El estudio calcula los ingresos necesarios para cubrir el conjunto de bienes y servicios que definen distintos niveles socioeconómicos en la ciudad. Según el relevamiento, una familia tipo requirió $2.269.215 mensuales para acceder al umbral de clase media contemplando gastos básicos como alimentos, transporte, educación, salud y otros consumos habituales.
Sin embargo, ese cálculo no incluye el costo del alquiler, uno de los principales gastos de los hogares urbanos. Cuando se incorpora ese componente al presupuesto familiar, el ingreso necesario para sostener ese nivel de vida asciende a $3.350.000 mensuales.
El peso del alquiler
El informe advierte que el costo de la vivienda se convirtió en uno de los factores más determinantes para la economía de los hogares. Actualmente, más del 35% de las personas que viven en la ciudad lo hacen en condición de inquilinas, lo que implica que una parte significativa de sus ingresos se destina al pago mensual del alquiler.

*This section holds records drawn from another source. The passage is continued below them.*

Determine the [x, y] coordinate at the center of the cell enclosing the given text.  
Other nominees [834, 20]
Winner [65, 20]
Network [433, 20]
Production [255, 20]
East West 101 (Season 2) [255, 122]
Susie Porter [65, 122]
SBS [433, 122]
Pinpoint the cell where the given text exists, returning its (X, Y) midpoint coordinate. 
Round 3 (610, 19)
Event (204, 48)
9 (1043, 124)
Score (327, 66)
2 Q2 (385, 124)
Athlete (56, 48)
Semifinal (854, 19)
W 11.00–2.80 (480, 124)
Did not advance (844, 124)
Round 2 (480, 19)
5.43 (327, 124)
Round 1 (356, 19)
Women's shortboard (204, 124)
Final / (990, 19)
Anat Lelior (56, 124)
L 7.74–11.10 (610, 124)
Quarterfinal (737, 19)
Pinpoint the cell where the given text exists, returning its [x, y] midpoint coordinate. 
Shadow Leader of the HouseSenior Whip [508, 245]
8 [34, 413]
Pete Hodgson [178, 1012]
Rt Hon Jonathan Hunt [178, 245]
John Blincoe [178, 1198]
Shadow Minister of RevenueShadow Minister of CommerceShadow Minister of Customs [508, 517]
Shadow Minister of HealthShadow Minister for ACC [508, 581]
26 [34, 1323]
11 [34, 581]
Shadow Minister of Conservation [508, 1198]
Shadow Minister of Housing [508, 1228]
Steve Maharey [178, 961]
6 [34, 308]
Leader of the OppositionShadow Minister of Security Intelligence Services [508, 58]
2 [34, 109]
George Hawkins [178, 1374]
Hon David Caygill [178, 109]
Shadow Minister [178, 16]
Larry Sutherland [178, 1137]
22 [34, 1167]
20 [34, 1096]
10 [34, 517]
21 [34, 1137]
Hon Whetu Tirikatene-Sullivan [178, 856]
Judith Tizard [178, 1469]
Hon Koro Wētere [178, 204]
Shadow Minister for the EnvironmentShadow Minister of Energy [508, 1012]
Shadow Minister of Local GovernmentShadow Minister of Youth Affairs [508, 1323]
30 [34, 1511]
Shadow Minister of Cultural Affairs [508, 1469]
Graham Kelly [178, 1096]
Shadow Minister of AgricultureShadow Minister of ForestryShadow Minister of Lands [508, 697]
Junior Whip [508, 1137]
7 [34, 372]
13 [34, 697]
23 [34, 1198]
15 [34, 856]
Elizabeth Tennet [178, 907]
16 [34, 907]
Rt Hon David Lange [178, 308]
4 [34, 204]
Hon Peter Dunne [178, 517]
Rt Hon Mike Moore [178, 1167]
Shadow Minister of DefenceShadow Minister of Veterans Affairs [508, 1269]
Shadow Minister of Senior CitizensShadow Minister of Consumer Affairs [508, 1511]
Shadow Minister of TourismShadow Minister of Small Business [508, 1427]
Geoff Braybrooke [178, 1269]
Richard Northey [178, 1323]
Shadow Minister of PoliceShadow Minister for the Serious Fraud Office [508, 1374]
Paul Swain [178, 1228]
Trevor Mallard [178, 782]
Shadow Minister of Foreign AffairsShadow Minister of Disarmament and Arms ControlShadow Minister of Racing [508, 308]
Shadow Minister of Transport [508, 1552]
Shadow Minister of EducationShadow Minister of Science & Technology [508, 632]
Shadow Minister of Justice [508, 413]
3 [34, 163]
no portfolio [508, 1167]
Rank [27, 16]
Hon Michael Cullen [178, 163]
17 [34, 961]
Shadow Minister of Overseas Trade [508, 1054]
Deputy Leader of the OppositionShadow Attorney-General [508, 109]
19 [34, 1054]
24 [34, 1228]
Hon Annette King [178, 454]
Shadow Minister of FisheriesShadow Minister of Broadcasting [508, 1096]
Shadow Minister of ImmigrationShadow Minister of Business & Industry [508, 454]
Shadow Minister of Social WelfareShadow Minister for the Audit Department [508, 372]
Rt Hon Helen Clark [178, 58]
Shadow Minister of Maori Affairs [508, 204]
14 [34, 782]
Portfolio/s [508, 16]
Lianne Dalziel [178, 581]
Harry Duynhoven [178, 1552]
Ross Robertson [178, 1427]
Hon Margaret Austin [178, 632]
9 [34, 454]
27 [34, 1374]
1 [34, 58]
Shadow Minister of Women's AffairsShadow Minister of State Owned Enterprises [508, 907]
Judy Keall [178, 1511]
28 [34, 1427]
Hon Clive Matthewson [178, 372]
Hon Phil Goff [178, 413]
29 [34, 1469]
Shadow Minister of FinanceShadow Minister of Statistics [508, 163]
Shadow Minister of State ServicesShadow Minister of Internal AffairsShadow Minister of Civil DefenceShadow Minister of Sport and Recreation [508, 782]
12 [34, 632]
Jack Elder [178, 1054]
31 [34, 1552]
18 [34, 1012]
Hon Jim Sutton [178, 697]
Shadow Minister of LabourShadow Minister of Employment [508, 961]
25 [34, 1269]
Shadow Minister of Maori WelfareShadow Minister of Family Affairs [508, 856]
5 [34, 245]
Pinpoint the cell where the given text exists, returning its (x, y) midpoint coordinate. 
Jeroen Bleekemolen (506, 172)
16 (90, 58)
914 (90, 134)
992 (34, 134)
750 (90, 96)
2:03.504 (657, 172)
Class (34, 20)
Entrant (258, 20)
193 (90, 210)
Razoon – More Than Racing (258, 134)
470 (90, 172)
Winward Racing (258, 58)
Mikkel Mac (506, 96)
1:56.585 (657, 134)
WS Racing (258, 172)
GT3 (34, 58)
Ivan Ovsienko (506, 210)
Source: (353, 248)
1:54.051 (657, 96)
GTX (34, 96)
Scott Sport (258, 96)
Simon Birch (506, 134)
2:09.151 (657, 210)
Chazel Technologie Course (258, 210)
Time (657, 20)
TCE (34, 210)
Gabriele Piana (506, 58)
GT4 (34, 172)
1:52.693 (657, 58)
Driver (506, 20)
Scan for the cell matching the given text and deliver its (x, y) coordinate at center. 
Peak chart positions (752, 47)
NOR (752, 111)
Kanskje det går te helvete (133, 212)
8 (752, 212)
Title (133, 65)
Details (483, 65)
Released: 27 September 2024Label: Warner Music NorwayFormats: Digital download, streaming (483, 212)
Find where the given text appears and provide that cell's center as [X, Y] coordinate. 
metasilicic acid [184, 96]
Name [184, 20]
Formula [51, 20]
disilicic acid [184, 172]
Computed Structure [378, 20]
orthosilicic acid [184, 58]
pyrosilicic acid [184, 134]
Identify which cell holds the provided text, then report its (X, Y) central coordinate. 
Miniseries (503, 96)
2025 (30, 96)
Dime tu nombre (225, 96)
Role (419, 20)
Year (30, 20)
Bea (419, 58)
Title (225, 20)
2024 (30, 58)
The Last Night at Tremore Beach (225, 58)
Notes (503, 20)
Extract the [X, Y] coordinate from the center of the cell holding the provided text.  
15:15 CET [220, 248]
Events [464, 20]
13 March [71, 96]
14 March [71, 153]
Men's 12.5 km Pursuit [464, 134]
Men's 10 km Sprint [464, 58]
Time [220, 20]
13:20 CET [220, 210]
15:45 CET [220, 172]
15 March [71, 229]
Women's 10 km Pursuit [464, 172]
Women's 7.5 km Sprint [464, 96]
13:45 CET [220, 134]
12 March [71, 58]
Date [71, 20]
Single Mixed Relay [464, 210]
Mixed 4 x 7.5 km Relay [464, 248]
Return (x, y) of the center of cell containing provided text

En ese contexto, la posibilidad de permanecer dentro de la clase media depende cada vez más de la evolución de los precios inmobiliarios y de los salarios, una combinación que en los últimos años generó una creciente presión sobre los ingresos familiares.
La brecha con el salario mínimo
El dato adquiere mayor dimensión cuando se lo compara con el Salario Mínimo Vital y Móvil, que para febrero de 2026 se ubicaba en $346.800 para los trabajadores mensualizados.
Esto significa que una familia que alquila en la Ciudad necesitó casi 10 salarios mínimos para no caer por debajo de la línea de pobreza, según la estimación del costo de vida.
Incluso sin considerar el alquiler, el informe muestra que una familia tipo requiere alrededor de siete salarios mínimos para cubrir las necesidades básicas de consumo en la capital.
El estudio refleja así la creciente distancia entre los ingresos laborales mínimos y el costo real de vida, una brecha que impacta especialmente en los sectores medios y en los hogares que dependen del alquiler para acceder a una vivienda.